Leila Mottley : éloge de son premier roman Arpenter la nuit



Jeune afro-américaine de 17 ans, Kiara, menacée d'être expulsée de son appartement, délaissée par les siens et livrée à elle-même, se retrouve à se prostituer pour payer son loyer. Embarquée dans une histoire qui la dépasse, elle nous raconte son récit dans lequel s'entremêlent le courage et la résilience face à la rue hostile et sans pitié.


Ce roman est une claque qui nous frappe là où on ne s'y attend pas. C'est un coup de poing de vérité et de justesse qui nous subjugue du début à la fin. Leila Mottley n'a que 17 ans quand elle écrit cet ouvrage mais elle nous bouscule et percute comme une grande conteuse. Le récit s'enchaîne et défile sans qu'on s'en aperçoive et les personnages se dévoilent à nous dans toute leur nudité ; des êtres cassés qui ont dû faire ce qu'ils avaient à faire pour survivre. L'auteure nous y montre la faiblesse de ceux qui, confrontés à la misère, doivent jongler avec les frontières du moral et de l'immoral et la cruauté de ceux qui en profitent.


Satire d'un système qui protège toujours les plus puissants, ce livre est un cri d'injustice et un cri de ralliement pour toutes les femmes noires de la nuit, les prostituées queers et transgenres qui finissent trop souvent blessées sous les coups, prisonnières d'une vie qu'elles n'ont jamais vraiment choisi.


La force de ce livre c'est aussi de nous raconter une histoire terrible sous la forme d'un récit innocent. Kiara est une jeune adolescente. Elle aime dessiner, traîner avec son amie Alé et faire du basket avec le jeune fils de la voisine. Elle voudrait pouvoir encore se nicher dans les bras de son frère et laisser sa mère l'enduire de beurre de karité. Au lieu de ça, elle doit porter la responsabilité des choix faits par ceux qui ne sont même plus là pour s'occuper d'elle. Dans sa maturité prématurée, elle conserve malgré tout une forme de naïveté, d'humilité et de légèreté qui rend le récit supportable pour le lecteur. C'est tout le talent de l'auteure, nommée Oakland Youth Poet Lauréate en 2018, d'amener de la gaieté dans la lourdeur et de traiter les sujets difficiles avec pudeur.

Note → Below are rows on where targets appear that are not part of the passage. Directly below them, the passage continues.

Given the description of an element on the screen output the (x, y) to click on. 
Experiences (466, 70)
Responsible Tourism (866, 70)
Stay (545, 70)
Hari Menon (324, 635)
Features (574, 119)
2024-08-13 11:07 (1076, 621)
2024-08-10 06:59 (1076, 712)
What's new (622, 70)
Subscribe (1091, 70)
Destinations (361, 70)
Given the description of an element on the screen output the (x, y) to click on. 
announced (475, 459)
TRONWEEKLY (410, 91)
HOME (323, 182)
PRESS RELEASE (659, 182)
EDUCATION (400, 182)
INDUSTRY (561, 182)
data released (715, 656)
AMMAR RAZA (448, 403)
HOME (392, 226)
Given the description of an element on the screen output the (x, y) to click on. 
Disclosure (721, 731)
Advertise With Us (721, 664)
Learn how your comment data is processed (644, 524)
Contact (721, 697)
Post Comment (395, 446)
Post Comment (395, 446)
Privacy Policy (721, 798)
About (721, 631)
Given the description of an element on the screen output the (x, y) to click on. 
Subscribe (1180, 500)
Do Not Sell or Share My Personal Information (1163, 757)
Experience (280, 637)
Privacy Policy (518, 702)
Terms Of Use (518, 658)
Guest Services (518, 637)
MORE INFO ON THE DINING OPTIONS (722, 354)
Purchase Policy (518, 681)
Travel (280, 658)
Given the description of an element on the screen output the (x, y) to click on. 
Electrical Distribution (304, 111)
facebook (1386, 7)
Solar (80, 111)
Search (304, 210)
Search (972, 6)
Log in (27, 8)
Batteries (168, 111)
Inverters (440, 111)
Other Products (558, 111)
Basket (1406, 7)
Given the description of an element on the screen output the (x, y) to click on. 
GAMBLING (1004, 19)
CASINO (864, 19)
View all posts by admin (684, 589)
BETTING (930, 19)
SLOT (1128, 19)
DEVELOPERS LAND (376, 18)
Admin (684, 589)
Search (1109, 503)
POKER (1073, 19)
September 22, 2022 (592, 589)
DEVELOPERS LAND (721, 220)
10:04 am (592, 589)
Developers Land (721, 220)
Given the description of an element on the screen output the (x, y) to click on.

Ainsi que le résume l'auteure, elle voulait « Écrire un récit qui reflèterait la peur et le danger que ressent chaque femme noire au moments de la puberté et qui traiterait de l'adultification des jeunes filles noires tout en reconnaissant que Kiara - comme toutes celles d'entre nous ayant vécu des situations qui paraissent insurmontables - restent capable d'être heureuse et d'aimer. »


Le récit nous offre ici l'opportunité d'essayer de nous mettre un instant à la place de ces jeunes femmes, de changer de regard pour nous demander à notre tour ce que nous aurions fait pour survivre ou pour éviter ça. L'histoire semble nous amener à la conclusion qu'en misère la morale n'a plus de loi. Elle amène à l'indulgence plutôt qu'au jugement, à la compassion plutôt qu'à la condamnation et pose la question suivante : le système en fait-il assez pour protéger les prostituées ? Les réalités du système judiciaire en tout cas, que nous montre cette histoire inspirée d'un fait divers, semblent plutôt suggérer le contraire. Faire entendre le récit prend alors une portée politique. Les voix de Kiara et de Camilla humanisent le destin de ces femmes qui n'ont rien de criminelles et qu'il faudrait peut-être commencer par arrêter de traiter comme telles.